Re: [DISCUSS] CEP-29 CQL NOT Operator

Posted by Piotr Kołaczkowski <pk...@datastax.com>.
Ok, overall I think the discussion has settled and the feature is
non-controversial, except the approach to ALLOW FILTERING.
I added a note to non goals saying that we don't want to change the
approach to ALLOW FILTERING here - and this proposal is to stay
consistent with the current approach.
We can always rethink the ALLOW FILTERING as a separate CEP as I can't
see any reason why NOT operator should be special in that case - AF
applies to all operators.

I'll start a VOTE.

Thanks,
Piotr

Piotr Kołaczkowski
e. pkolaczk@datastax.com
w. www.datastax.com


pt., 28 kwi 2023 o 11:22 Piotr Kołaczkowski <pk...@datastax.com> napisał(a):
>
> > It's easy for an inverted index to find matches efficiently, but not so easy for it to find non-matches.
>
> Yes, I agree, it is not easy for an *index* to do that.
> But I think at least in SAI we could do that by using the index to
> find the matches, and, because they are always returned in the row-id
> order, just iterate all row identifiers skipping the ones found in the
> index (so computing the complement of the set of row ids).
> So we could do that at the iterator level, not at the index level,
> which is IMHO a good thing because that wouldn't need any storage
> format changes.
>
> Piotr Kołaczkowski
> e. pkolaczk@datastax.com
> w. www.datastax.com
>
> wt., 11 kwi 2023 o 21:55 Caleb Rackliffe <ca...@gmail.com> napisał(a):
> >
> > +1 to the proposal from a CQL perspective
> >
> > However, whether we do this in the context of simple partition restriction, a global index query, or a partition-restricted index query, the NOT operator is most likely to be useful only in a post-filtering capacity. (ex. WHERE indexed_set CONTAINS { 'foo'} AND indexed_set NOT CONTAINS { 'bar' })
> >
> > Using Lucene as an example, you might remember that it doesn't (at least IIRC) allow single predicate NOT queries. (See https://stackoverflow.com/questions/3604771/not-query-in-lucene) It's easy for an inverted index to find matches efficiently, but not so easy for it to find non-matches. This is similar to, but even less-straightforward than, the issue you have w/ boolean queries when you query the less selective of the two possible values.

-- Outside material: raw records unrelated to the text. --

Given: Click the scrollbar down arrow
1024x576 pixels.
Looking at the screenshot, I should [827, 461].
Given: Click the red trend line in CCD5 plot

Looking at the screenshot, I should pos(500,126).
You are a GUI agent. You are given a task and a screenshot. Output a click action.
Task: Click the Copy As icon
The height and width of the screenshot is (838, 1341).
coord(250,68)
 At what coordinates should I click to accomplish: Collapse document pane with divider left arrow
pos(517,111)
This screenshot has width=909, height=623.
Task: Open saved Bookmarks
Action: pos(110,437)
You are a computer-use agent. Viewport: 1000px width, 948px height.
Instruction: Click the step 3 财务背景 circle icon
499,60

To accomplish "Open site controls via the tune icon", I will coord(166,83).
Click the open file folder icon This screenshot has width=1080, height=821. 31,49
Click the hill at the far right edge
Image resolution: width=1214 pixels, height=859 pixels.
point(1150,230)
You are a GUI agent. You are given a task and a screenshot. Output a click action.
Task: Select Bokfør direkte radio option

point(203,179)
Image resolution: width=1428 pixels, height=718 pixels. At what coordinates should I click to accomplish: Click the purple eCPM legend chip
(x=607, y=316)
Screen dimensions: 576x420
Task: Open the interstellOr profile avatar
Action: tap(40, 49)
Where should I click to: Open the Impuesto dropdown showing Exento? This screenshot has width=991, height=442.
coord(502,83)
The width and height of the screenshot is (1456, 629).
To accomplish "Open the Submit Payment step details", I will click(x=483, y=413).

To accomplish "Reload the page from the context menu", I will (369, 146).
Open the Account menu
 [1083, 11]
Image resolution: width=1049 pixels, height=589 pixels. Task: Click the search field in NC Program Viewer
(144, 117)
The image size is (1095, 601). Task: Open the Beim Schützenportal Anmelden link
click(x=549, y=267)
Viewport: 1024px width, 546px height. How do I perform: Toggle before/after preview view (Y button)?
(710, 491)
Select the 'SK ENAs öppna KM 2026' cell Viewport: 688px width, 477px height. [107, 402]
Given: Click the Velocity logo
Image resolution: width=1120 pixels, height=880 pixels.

You can create an accompanying "negated" index, but that's not free, of course.
> >
> > Again, not necessarily a problem w/ the CEP, but want to call out the potential complication...
> >
> > On Thu, Apr 6, 2023 at 4:01 PM Jeremy Hanna <je...@gmail.com> wrote:
> >>
> >> Considering all of the examples require using ALLOW FILTERING with the partition key specified, I think it's appropriate to consider separating out use of ALLOW FILTERING within a partition versus ALLOW FILTERING across the whole table.  A few years back we had a discussion about this in ASF slack in the context of capability restrictions and it seems relevant here.  That is, we don't want people to get comfortable using ALLOW FILTERING across the whole table.  However, there are times when ALLOW FILTERING within a partition is reasonable.
> >>
> >> Ticket to discuss separating them out: https://issues.apache.org/jira/browse/CASSANDRA-15803
> >> Summary: Perhaps add an optional [WITHIN PARTITION] or something similar to make it backwards compatible and indicate that this is purely within the specified partition.
> >>
> >> This also gives us the ability to disallow table scan types of ALLOW FILTERING from a guard rail perspective, because the intent is explicit.  That operators could disallow ALLOW FILTERING but allow ALLOW FILTERING WITHIN PARTITION, or whatever is decided.
> >>
> >> I do NOT want to hijack a good discussion but I thought this separation could be useful within this context.
> >>
> >> Jeremy
> >>
> >> On Apr 6, 2023, at 3:00 PM, Patrick McFadin <pm...@gmail.com> wrote:
> >>
> >> I love that this is finally coming to Cassandra. Absolutely hate that, once again, we'll be endorsing the use of ALLOW FILTERING. This is an anti-pattern that keeps getting legitimized.
> >>
> >> Hot take: Should we just not do Milestones 1 and 2 and wait for an index-only Milestone 3?
> >>
> >> Patrick
> >>
> >> On Thu, Apr 6, 2023 at 10:04 AM David Capwell <dc...@apple.com> wrote:
> >>>
> >>> Overall I welcome this feature, was trying to use this around 1-2 months back and found we didn’t support, so glad to see it coming!
> >>>
> >>> From a testing point of view, I think we would want to have good fuzz testing covering complex types (frozen/non-frozen collections, tuples, udt, etc.), and reverse ordering; both sections tend to cause the most problem for new features (and existing ones)
> >>>
> >>> We also will want a way to disable this feature, and optionally disable at different sections (such as m2’s NOT IN for partition keys).
> >>>
> >>> > On Apr 4, 2023, at 2:28 AM, Piotr Kołaczkowski <pk...@datastax.com> wrote:
> >>> >
> >>> > Hi everyone!
> >>> >
> >>> > I created a new CEP for adding NOT support to the query language and
> >>> > want to start discussion around it:
> >>> > https://cwiki.apache.org/confluence/display/CASSANDRA/CEP-29%3A+CQL+NOT+operator
> >>> >
> >>> > Happy to get your feedback.
> >>> > --
> >>> > Piotr
> >>>
> >>

Re: [DISCUSS] CEP-29 CQL NOT Operator

Posted by Piotr Kołaczkowski <pk...@datastax.com>.
> It's easy for an inverted index to find matches efficiently, but not so easy for it to find non-matches.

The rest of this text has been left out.